Both games are extensively previewed at Football Outsiders, and I'm struggling to work out which will prove more eventful. In both Championships the sides have already met at least once this season, and with the Bears and Packers this is the winner-takes-all third round decider. I've watched both the previous games and their match-up in the final week of the regular season was a much underrated low-scoring chess match.
Despite John Madden emphasising last week that playoff games between two sides familiar with one another generally lead to more conservative play-calling, the act of feeling the opponent out one last time to find that one wrinkle or unexpected formation that could make the ultimate difference is what makes these games so appealing to the strategist in me.
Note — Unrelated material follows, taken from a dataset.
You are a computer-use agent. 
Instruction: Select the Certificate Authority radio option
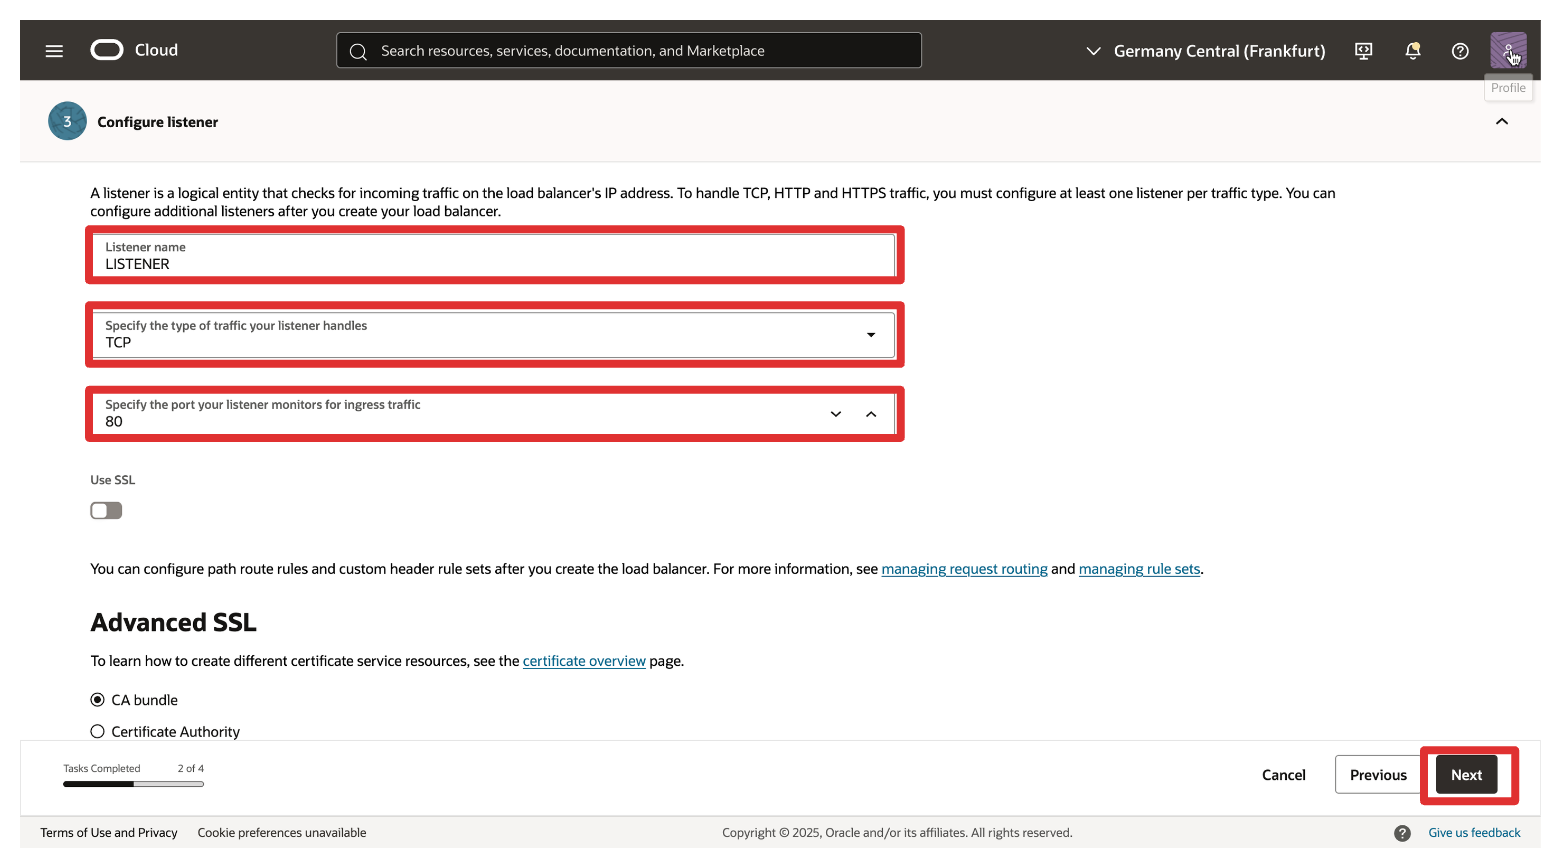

It helps that the game could be played on a surface inferior to the condition of the turf on my back lawn at the moment, and if wind and rain become involved it will more likely negatively affect the visitors ('a dome team' as noted by Bill Simmons on last week's B.S Report podcast).
- A few interesting articles came to my attention from around the web this week. The first by Sports Illustrated's Joe Posnanski assesses the validity of the NFL playoff system in its current guise, and raises some interesting comparisons between the pro and college systems.
The second, from the excellent 'Smart Football' site, examines a new study by a Yale professor considering the importance of first down gains in being successful across a game. It would seem to follow in the footsteps of the celebrated work 'The Hidden Game of Football' now aging gracefully.
Finally, the latest college football machinations in the aftermath of the conference memberships chopping and changing. Texas has secured a Longhorns-only network deal with ESPN production which could, potentially at least, spell the beginning of more colleges seeking individual television deals and creating greater divisions between the haves and have-nots.